(A block of data)
— START —
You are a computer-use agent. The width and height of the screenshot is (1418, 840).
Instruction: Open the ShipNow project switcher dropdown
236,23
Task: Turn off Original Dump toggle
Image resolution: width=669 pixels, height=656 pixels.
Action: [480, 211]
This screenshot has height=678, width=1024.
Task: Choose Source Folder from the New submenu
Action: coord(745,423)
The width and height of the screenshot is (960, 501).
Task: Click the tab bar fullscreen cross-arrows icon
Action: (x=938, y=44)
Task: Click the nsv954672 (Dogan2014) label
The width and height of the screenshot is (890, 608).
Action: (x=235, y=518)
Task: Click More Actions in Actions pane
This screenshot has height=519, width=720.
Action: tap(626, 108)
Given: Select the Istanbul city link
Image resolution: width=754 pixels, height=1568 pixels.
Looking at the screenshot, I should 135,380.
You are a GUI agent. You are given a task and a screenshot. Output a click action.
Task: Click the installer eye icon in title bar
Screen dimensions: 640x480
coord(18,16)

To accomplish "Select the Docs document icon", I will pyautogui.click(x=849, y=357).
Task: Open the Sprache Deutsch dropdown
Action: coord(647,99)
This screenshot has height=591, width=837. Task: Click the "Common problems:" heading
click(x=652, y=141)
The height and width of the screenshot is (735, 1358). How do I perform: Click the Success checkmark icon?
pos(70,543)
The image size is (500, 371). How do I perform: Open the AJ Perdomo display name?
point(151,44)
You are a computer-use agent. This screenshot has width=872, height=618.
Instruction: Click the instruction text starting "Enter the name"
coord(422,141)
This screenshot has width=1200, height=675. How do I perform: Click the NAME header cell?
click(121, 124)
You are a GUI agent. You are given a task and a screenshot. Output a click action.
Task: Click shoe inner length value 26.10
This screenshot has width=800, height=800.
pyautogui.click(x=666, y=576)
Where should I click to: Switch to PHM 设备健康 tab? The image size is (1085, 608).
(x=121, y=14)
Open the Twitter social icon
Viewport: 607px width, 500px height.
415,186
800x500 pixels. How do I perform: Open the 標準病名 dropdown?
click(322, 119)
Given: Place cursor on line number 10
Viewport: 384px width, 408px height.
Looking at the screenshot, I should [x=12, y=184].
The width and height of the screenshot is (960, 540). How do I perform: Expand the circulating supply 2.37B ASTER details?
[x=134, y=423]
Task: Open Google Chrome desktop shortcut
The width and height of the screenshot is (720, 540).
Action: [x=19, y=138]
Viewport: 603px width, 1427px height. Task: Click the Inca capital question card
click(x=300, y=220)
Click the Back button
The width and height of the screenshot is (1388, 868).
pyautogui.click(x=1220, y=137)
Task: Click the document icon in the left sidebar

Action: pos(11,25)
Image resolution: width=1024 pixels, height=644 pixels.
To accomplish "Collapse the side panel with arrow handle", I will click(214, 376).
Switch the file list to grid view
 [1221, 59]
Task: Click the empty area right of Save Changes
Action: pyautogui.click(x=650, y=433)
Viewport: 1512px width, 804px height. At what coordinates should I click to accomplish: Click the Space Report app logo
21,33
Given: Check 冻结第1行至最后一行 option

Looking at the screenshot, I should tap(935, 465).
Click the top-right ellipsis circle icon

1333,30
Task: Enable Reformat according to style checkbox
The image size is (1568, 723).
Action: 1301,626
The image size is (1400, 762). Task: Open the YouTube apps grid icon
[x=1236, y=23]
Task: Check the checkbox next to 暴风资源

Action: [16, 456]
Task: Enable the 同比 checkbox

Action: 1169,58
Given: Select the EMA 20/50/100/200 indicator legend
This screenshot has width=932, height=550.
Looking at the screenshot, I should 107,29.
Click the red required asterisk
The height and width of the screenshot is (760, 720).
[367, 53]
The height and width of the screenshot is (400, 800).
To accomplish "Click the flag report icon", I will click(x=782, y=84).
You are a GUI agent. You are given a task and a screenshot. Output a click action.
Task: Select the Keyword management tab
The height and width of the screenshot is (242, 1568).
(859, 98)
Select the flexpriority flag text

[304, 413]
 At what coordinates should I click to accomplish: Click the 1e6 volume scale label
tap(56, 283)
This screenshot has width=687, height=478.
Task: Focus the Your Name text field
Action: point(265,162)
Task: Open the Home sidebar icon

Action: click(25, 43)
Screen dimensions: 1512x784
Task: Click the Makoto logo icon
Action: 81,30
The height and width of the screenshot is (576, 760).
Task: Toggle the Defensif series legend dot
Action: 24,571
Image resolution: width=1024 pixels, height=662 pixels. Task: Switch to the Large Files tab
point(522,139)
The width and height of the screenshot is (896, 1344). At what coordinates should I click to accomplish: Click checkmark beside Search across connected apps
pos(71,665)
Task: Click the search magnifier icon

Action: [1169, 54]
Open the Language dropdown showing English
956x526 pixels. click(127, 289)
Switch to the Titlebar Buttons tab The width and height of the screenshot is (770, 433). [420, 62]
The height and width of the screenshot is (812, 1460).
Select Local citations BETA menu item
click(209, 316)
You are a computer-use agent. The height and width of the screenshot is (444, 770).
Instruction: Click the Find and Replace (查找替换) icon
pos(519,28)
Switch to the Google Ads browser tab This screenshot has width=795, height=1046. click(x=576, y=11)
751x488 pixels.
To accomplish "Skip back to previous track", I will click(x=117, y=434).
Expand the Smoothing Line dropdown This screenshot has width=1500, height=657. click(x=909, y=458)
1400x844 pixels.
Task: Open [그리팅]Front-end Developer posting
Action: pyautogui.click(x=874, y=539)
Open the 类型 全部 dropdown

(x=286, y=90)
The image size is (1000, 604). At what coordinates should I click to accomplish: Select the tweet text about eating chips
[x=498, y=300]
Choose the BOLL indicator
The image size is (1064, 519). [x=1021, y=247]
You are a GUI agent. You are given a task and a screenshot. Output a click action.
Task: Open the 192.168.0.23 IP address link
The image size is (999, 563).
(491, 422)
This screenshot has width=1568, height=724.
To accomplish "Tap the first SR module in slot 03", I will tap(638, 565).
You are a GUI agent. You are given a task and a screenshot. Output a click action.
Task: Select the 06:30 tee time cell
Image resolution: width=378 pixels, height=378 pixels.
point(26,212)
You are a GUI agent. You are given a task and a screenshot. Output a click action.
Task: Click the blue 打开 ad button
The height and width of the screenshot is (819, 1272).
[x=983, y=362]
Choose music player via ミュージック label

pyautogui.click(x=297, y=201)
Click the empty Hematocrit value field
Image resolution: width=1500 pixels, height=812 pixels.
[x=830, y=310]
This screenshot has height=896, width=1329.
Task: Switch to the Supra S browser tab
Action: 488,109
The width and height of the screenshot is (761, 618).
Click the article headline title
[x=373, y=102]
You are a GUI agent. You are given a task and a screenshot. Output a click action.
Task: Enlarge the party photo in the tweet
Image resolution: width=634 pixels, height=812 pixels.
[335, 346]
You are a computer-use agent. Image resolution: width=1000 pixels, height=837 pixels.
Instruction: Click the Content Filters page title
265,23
— END —
What is expected :: Copy out the lines starting at the one containing "The width and height of the screenshot is (896, 1344)." and ending at the one containing "956x526 pixels. click(127, 289)", with both of those lines included.

Solution below ::
The width and height of the screenshot is (896, 1344). At what coordinates should I click to accomplish: Click checkmark beside Search across connected apps
pos(71,665)
Task: Click the search magnifier icon

Action: [1169, 54]
Open the Language dropdown showing English
956x526 pixels. click(127, 289)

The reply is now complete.